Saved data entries
::::::

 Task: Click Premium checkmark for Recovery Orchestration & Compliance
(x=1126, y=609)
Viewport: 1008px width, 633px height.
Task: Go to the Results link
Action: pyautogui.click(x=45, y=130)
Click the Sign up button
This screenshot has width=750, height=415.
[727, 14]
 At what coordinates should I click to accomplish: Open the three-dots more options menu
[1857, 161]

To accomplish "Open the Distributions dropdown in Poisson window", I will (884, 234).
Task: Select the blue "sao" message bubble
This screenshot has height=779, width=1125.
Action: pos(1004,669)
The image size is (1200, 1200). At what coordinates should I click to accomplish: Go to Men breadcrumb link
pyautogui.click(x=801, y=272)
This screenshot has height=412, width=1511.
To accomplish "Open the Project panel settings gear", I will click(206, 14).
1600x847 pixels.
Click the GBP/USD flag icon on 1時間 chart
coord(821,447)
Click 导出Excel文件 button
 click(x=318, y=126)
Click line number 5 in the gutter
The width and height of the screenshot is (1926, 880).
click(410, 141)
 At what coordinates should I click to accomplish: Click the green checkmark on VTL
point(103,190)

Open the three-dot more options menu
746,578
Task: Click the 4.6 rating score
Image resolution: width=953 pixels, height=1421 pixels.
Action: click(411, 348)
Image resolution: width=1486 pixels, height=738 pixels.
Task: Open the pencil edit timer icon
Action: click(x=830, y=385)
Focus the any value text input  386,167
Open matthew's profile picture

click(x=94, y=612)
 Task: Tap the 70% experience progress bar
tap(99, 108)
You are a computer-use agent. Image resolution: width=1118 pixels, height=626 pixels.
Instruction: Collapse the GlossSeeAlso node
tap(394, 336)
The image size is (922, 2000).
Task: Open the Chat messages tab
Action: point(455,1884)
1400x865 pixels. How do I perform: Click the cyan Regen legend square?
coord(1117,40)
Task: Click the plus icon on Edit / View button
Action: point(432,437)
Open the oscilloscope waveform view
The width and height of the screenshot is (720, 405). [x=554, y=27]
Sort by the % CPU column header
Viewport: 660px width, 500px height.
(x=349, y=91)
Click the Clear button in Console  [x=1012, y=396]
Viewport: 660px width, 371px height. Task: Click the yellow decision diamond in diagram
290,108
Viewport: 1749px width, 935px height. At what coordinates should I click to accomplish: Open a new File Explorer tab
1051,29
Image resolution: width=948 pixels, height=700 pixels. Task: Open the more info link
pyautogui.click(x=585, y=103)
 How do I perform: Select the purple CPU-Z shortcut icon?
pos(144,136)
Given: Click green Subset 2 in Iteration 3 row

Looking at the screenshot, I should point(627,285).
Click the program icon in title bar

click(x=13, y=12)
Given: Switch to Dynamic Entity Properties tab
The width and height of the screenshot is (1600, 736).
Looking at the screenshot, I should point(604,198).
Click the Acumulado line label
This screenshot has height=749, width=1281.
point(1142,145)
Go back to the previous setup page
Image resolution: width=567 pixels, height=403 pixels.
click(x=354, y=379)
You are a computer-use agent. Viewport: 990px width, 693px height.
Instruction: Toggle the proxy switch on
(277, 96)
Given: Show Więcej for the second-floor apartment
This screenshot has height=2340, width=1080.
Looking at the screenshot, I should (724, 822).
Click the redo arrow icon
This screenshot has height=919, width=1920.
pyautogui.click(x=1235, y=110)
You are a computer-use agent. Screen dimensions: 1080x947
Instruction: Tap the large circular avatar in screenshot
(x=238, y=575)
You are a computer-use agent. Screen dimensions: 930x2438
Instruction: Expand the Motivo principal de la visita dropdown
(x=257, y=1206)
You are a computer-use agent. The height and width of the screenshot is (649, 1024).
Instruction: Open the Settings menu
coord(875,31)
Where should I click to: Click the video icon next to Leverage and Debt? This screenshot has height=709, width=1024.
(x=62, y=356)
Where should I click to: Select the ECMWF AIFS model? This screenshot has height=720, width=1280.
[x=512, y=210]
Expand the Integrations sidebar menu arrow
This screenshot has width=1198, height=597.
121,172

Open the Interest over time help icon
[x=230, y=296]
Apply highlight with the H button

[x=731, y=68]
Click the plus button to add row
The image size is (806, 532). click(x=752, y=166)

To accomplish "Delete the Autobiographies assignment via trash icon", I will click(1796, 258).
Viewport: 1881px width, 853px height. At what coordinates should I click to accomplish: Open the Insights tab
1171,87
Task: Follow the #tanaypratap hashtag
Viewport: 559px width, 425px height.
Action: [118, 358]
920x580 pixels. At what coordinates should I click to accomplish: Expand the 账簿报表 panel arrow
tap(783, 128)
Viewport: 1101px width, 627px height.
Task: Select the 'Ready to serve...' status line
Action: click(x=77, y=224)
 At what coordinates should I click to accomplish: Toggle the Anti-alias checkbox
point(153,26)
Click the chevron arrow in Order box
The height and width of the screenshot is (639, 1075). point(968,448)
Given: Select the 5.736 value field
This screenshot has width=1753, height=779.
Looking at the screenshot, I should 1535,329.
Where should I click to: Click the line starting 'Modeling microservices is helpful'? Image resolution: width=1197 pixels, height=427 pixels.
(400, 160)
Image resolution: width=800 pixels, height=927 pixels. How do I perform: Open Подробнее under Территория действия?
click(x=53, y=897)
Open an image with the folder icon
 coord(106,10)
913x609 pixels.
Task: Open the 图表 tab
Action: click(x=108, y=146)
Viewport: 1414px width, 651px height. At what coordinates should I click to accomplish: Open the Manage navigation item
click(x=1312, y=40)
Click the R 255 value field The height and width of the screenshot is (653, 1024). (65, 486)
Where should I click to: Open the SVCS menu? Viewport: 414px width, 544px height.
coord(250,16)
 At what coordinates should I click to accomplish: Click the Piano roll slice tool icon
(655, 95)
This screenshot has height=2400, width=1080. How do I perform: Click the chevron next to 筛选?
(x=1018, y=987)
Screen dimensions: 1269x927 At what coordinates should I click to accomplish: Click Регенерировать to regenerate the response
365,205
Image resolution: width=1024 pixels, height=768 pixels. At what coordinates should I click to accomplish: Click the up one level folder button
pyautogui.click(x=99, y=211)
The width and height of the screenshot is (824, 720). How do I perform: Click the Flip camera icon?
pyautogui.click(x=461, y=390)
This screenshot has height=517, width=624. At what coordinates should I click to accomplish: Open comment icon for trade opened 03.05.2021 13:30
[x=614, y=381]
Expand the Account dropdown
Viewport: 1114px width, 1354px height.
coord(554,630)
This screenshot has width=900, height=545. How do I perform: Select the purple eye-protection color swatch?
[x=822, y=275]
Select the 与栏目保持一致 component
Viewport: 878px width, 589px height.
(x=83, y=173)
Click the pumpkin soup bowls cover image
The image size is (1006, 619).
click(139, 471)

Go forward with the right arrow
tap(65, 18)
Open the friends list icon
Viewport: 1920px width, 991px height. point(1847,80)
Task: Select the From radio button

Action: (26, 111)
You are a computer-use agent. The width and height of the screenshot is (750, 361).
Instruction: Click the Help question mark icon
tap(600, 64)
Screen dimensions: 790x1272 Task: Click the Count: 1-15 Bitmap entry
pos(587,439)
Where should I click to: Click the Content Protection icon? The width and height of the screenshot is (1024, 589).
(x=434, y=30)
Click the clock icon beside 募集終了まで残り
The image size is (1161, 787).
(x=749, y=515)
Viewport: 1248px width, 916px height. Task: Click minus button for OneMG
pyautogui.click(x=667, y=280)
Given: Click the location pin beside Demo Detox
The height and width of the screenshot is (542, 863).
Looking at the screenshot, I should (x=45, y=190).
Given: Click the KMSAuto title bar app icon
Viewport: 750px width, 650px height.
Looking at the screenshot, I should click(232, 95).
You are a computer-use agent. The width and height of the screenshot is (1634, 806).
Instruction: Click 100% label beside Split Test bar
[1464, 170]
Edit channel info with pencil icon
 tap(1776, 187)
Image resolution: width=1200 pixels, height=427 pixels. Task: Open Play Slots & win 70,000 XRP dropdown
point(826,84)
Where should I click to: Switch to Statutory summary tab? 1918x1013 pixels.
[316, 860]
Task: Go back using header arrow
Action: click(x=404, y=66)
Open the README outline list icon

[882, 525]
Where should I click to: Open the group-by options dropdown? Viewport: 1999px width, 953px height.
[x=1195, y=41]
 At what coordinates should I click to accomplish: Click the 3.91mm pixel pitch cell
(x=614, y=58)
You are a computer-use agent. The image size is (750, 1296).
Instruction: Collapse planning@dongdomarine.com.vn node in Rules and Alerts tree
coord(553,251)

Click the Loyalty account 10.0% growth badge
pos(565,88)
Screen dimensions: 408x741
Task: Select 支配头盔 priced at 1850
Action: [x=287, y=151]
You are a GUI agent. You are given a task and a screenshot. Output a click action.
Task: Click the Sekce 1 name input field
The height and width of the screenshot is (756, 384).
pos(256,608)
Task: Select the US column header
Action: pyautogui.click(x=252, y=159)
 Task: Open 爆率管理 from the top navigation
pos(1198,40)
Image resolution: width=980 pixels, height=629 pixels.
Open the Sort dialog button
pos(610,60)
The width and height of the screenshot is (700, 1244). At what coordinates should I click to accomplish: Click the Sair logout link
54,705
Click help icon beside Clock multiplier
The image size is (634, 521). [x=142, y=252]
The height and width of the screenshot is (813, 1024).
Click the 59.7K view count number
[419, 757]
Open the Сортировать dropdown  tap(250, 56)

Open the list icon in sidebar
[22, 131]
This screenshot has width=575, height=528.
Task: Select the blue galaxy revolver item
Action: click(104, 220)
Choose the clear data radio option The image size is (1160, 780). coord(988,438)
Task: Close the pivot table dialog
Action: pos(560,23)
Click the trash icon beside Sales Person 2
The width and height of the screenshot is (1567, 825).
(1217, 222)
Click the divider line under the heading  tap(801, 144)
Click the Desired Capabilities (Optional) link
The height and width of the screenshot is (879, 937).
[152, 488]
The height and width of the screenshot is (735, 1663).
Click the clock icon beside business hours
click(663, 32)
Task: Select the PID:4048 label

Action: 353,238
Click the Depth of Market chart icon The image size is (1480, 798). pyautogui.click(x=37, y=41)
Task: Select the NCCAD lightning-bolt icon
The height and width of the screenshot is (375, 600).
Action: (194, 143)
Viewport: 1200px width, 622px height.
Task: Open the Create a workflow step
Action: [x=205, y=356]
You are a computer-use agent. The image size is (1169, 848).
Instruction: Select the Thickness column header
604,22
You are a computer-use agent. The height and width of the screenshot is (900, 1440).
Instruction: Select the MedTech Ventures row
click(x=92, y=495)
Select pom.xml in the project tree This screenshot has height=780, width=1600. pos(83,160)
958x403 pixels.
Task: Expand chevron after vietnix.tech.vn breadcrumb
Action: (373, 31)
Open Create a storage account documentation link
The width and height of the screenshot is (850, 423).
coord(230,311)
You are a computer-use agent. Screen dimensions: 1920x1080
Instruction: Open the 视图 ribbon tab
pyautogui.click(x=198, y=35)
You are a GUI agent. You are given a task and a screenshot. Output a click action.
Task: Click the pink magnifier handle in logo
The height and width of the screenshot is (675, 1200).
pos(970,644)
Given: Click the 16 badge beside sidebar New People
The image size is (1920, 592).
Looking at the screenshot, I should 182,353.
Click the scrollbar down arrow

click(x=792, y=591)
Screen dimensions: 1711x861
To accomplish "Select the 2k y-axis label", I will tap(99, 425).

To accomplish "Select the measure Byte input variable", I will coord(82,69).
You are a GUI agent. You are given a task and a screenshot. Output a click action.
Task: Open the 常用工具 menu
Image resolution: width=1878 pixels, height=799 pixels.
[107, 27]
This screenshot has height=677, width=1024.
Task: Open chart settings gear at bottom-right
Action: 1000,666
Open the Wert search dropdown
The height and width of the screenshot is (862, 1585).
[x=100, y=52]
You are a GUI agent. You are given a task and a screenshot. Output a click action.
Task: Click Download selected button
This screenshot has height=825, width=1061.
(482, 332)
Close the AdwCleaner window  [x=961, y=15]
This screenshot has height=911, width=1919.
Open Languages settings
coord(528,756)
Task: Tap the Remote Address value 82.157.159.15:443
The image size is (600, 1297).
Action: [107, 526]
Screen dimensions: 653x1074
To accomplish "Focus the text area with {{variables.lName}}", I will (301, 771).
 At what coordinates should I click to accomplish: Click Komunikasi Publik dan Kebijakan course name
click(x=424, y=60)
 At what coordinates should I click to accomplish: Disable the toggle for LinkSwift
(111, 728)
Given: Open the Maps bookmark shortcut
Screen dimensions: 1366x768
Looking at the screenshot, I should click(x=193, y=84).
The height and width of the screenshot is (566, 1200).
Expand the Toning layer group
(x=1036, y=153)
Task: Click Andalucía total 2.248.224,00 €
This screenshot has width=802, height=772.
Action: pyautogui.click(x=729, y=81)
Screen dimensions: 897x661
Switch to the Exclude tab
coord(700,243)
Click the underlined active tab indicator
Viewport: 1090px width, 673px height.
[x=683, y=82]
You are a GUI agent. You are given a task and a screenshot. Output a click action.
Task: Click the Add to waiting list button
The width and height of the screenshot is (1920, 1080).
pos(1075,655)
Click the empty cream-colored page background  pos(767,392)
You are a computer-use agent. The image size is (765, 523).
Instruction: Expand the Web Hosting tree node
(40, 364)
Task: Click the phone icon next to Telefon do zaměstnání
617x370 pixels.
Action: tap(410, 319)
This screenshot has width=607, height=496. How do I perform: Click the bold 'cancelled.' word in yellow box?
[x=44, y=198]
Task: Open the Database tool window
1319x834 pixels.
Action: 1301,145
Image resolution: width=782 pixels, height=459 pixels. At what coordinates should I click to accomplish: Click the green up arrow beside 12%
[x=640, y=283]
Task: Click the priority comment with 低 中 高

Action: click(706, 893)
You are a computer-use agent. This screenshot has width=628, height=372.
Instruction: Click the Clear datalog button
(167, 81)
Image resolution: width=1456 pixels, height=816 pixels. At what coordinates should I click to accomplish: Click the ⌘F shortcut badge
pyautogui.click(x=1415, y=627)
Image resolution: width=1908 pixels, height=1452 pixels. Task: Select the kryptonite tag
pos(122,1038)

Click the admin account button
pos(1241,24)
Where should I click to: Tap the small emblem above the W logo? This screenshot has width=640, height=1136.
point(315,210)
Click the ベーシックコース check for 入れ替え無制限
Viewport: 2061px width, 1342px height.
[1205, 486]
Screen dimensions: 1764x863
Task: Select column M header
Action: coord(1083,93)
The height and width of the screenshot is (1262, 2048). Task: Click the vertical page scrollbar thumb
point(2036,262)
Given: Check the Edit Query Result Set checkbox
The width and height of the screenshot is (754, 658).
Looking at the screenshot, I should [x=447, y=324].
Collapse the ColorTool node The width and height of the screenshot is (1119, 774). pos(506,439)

::::::

• [Problem to work on]
What are the lines, exactly as written above, from the line with "The width and height of the screenshot is (1926, 880)." to the line with "You are a computer-use agent. Image", both included? Output only those.

• [Written response]
The width and height of the screenshot is (1926, 880).
click(410, 141)
 At what coordinates should I click to accomplish: Click the green checkmark on VTL
point(103,190)

Open the three-dot more options menu
746,578
Task: Click the 4.6 rating score
Image resolution: width=953 pixels, height=1421 pixels.
Action: click(411, 348)
Image resolution: width=1486 pixels, height=738 pixels.
Task: Open the pencil edit timer icon
Action: click(x=830, y=385)
Focus the any value text input  386,167
Open matthew's profile picture

click(x=94, y=612)
 Task: Tap the 70% experience progress bar
tap(99, 108)
You are a computer-use agent. Image resolution: width=1118 pixels, height=626 pixels.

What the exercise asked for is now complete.